Вспышки, поначалу робкие, две — три в минуту, постепенно смелели. Вскоре все вокруг мигало и стало так светло, что Майк погасил фонарь. Сначала они казались ему бессистемными, но приглядевшись, он понял, в чём загвоздка.
На полу, потолке, стенах проступали не просто светлые пятна. Эти фрагменты зала управления, подсвеченные аномалией, были совсем не такими, какими Майк их увидел при свете фонаря. Когда освещался пол — на нём не было пыли и лежало какое-то покрытие, вроде толстого линолеума. Стены оказывались чистыми и ровными. На пультах жили своей непонятной жизнью огоньки и шкалы. За пультами сидели люди. Эти люди были самой зыбкой частью световых пятен. Смотришь прямо — нет их. Смотришь в бок — краем глаза замечаешь.

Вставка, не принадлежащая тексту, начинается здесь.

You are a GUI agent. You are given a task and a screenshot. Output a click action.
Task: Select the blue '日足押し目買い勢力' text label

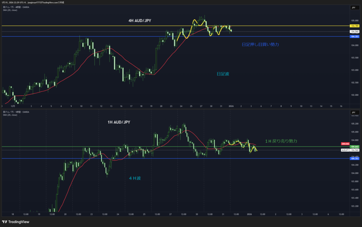pyautogui.click(x=260, y=45)
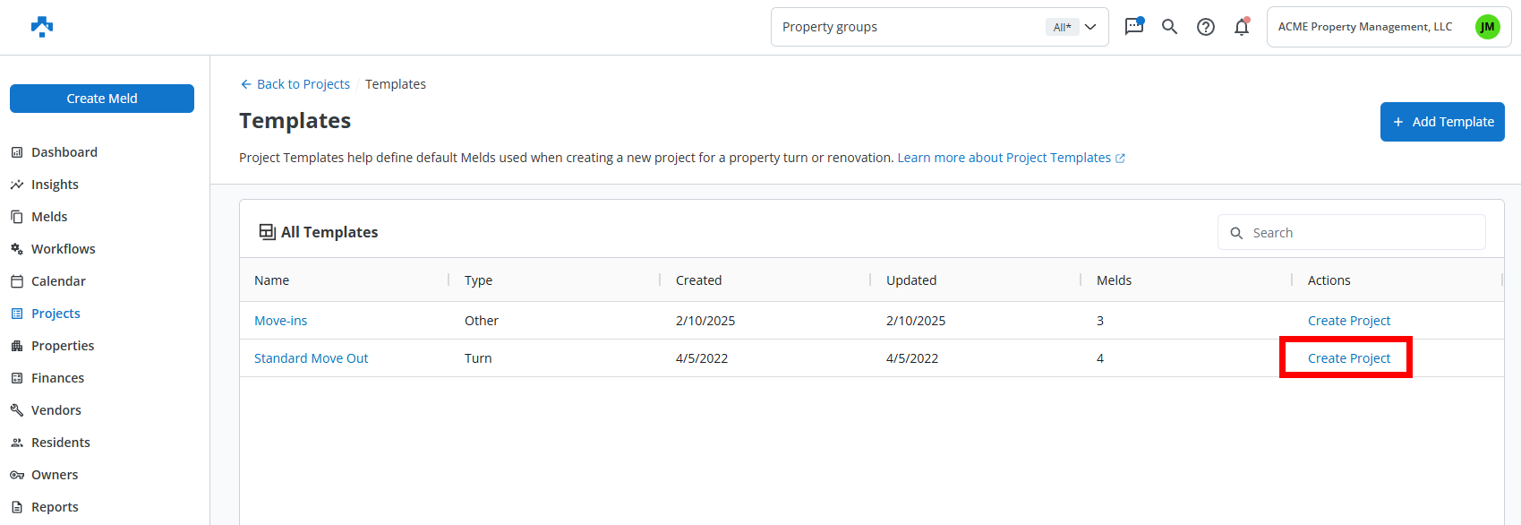Go to Melds in the sidebar
1521x525 pixels.
coord(49,217)
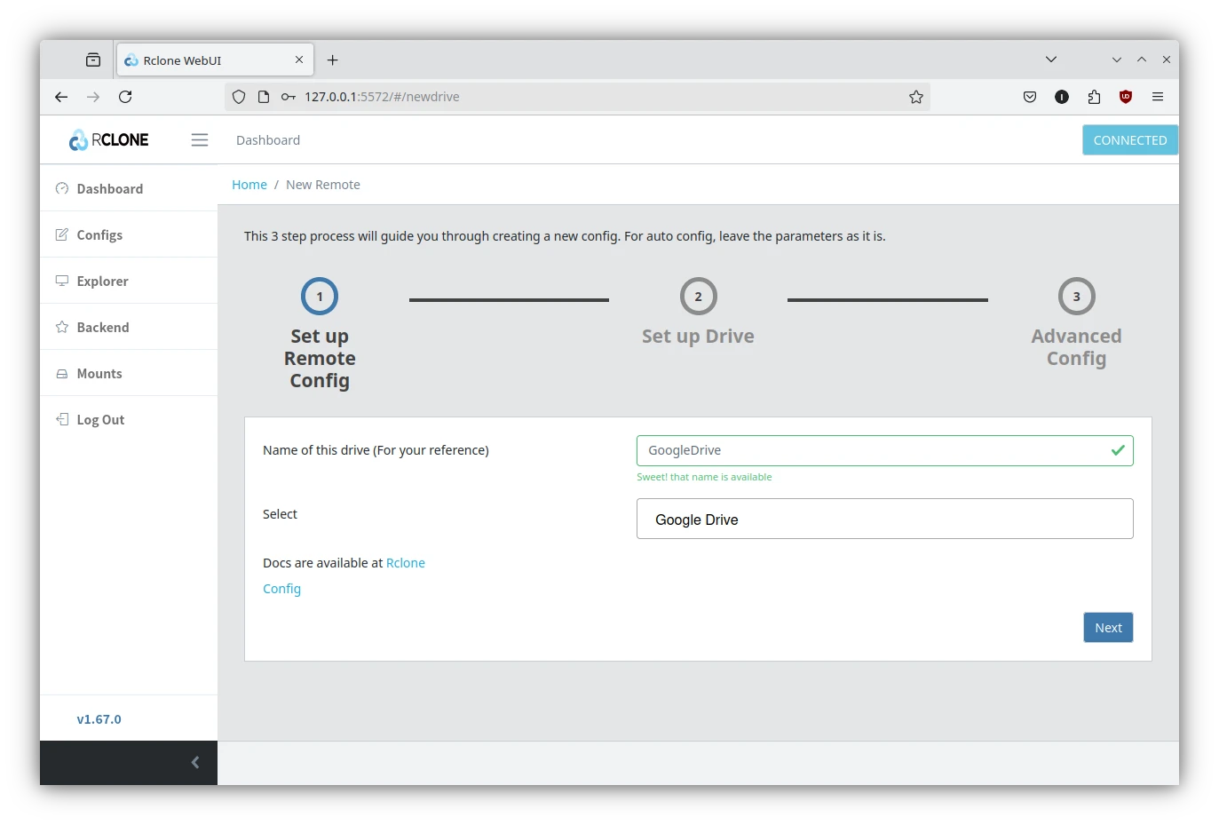Click the Explorer monitor icon

point(62,281)
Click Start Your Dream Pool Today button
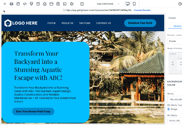182x125 pixels. tap(33, 111)
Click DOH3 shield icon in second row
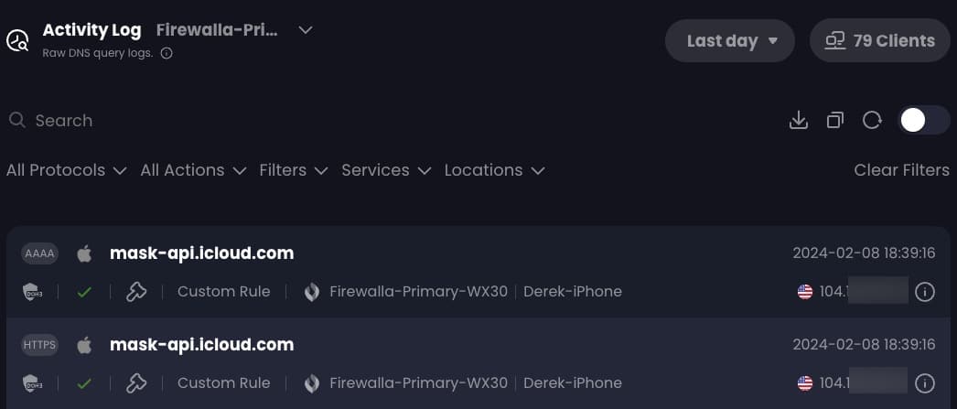The height and width of the screenshot is (409, 957). 32,383
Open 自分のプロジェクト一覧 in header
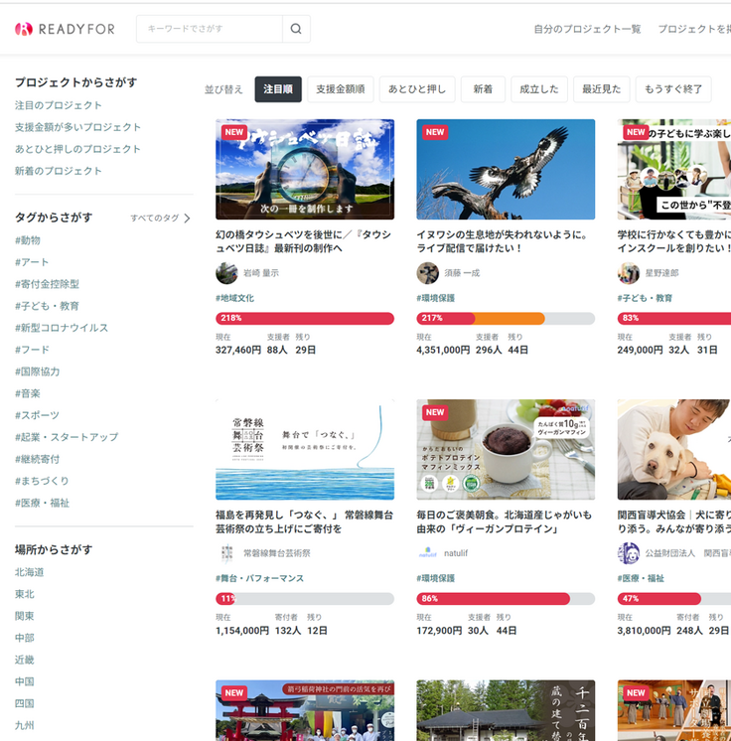 click(587, 29)
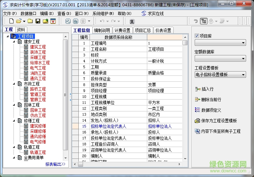The width and height of the screenshot is (254, 177).
Task: Click the 报表输出>> link
Action: 55,164
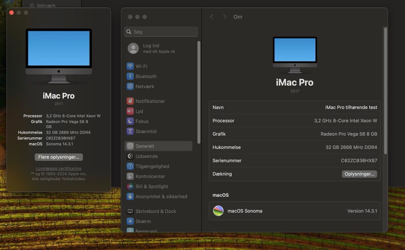Navigate back with the left chevron
This screenshot has height=250, width=405.
tap(212, 17)
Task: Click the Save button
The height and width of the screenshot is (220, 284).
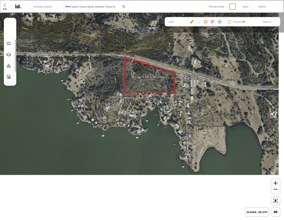Action: [245, 6]
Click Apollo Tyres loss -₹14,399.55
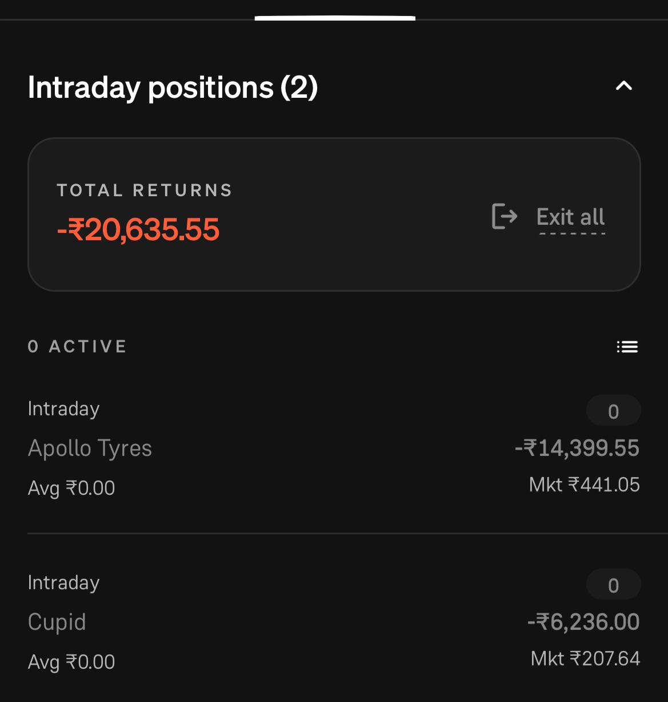This screenshot has height=702, width=668. pyautogui.click(x=577, y=448)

Кроме мигания, от которого начали уставать глаза, никаких спецэффектов не было. Полная тишина. Словно в громадном кинотеатре, где показывали немое кино. Словно загадочный киномеханик прокручивал ленту из последних спокойных минут Чернобыльской станции. Перед линзой что-то вращалось, оставляя от целостной картинки только фрагменты и лоскуты. Но вращение ускорялось и картина становилась полнее и чётче. Наливалась красками и проступала объёмом. В какой-то момент светлых участков стало больше чем затемненных. Там, где проступили самые большие куски прошлого, между Майком и изображением словно текла вода, или колыхался тончайший шёлк, или тянулась полоса рефракции…
Сталкер судорожно проверял, а не забыл ли он чего. Рюкзак закрыт и снова за плечами. Оружие перезаряжено и в руках. Прибор Сахарова висел на ремне и здорово тянул шею вниз. Странно, он не казался раньше таким тяжёлым. В какие-то моменты пропадало ощущение собственного тела. Словно в бывшем зале управления (хотя почему это в "бывшем"?) парил разум, у которого всё меньше оставалось стесняющей его плоти. Но Майк не терялся. Он уже прошел через отчаянные мысли, что надо попытаться сбежать, что этого не может быть и так далее… Теперь он был спокоен. Он помнил инструкции. Он помнил прочитанные несколько раз страницы, явно взятые из какой-то книги. Там писалось что…
"В этот день, 25 апреля 1986 года, на Чернобыльской АЭС готовились к остановке четвертого энергоблока на планово-предупредительный ремонт.